A London council plans to offer a single-academy trust it co-sponsors a £1 million loan to help its bid to take over Holland Park School, as the Harris Federation also reportedly throws its hat into the ring.
The high-profile London academy had been on track to join England’s biggest trust United Learning, its board’s preferred option following a bullying and discrimination scandal – despite local opposition to the move.
But it then received an “inadequate” rating from Ofsted earlier this month, which parent campaigners said moved decision-making power from its board “into the hands of the Department for Education”. Parents are attempting to sue the inspectorate.
Regional schools commissioners have far greater intervention powers in “inadequate” academies, with the power – though not an obligation – to strip control from the existing trust and decide which multi-academy trust replaces them.
It comes as the DfE published a termination warning notice issued to Holland Park last month, following its Ofsted downgrading. Such notices are issued when the government is considering terminating an academy’s funding agreement and transferring it to a new trust.
Three trusts in race for scandal-hit school
Now the local RSC is considering a shortlist including not only United Learning, but also another large trust, the Harris Federation, and a local academy co-sponsored by Kensington and Chelsea, according to the council’s documents.

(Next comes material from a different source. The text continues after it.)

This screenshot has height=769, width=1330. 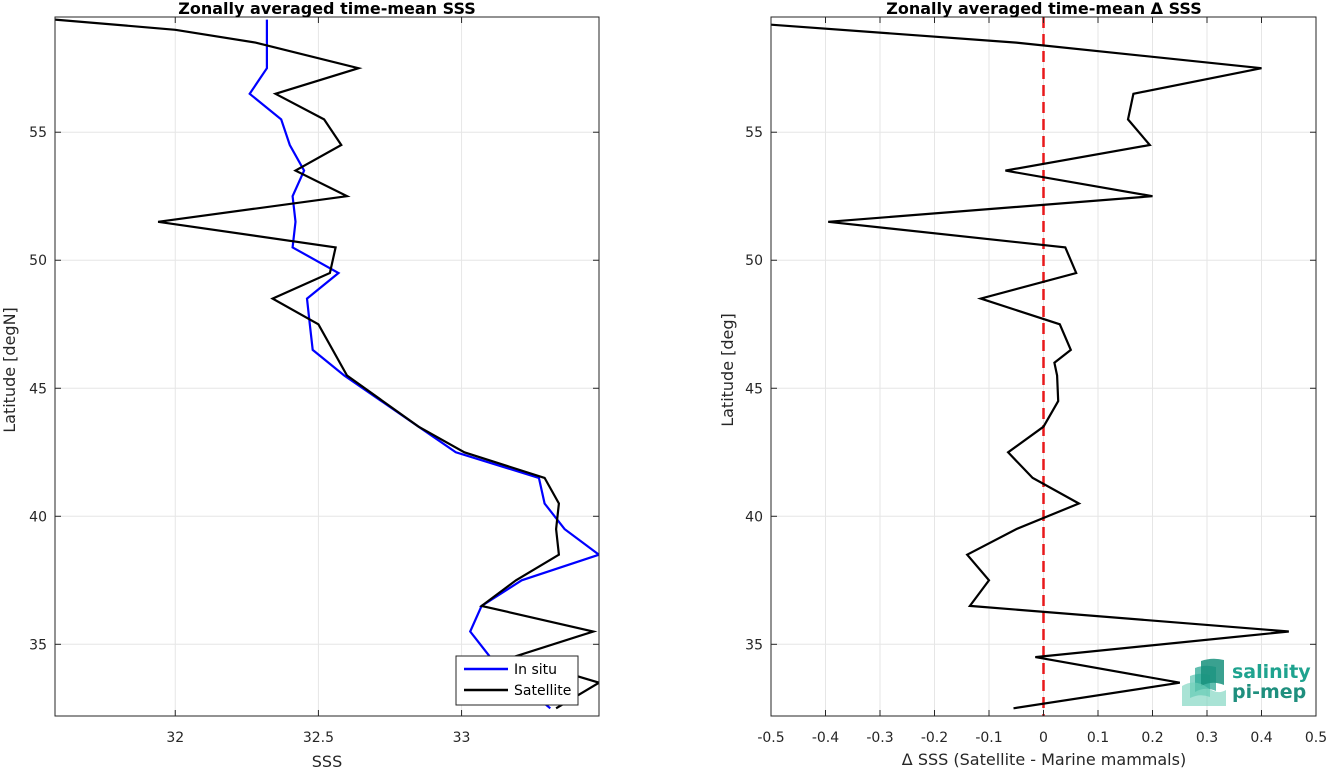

The local authority announced today it would step up its battle for a “local” MAT to run the school, by offering a £1 million loan over three years to standalone Kensington Aldridge Academy to show it has resources “equivalent” to its larger rivals.
They said Kensington Aldridge, located near Grenfell Tower and also sponsored by Aldridge Education, was “outstanding” and could help HPS, despite only having one school and not yet having formed a multi-academy trust. The loan would be secured against the £3.26 million reserves held by Holland Park.
Schools Week analysis suggests the level of reserves makes Holland Park the 20th wealthiest single-academy trust nationwide, with the pot almost five times higher than the average SAT.
United Learning recently told parents it would allow the school to keep its own reserves, rather than pooling them with trust-wide funds. It also promised it could keep its uniform and elected parent governors.
Large reserves, large resources needed
Council documents say the DfE has indicated “significant resources” are needed to address issues exposed by a recent school investigation into wide-ranging failures flagged by staff and pupil whistleblowers.
Both Harris and United Learning have indicated “they can mobilise 15 members of staff” to do this, it states. But the council claims no large MAT would have “sufficient spare resources” to inject cash, and would “likely” tap reserves eventually to fund it too as any successful bidder could.
The loan is intended to address fears KAA “does not have the upfront resources” to tackle issues “at pace”.
Councillor Catherine Faulks, lead member for family and children’s services, said: “Parents and staff have been clear – a national MAT is not a fit for Holland Park.
“We are choosing to back our communities, listen to local teachers, and make the best possible outcome for the school viable.”
The council acknowledges parent campaigners’ first preference is avoiding a MAT, but claims their preference if needed is for KAA. Some parents do back United Learning, but it is “not clear how many”, the council says.
Holland Park School, the Harris Federation, United Learning and the DfE have been approached for comment.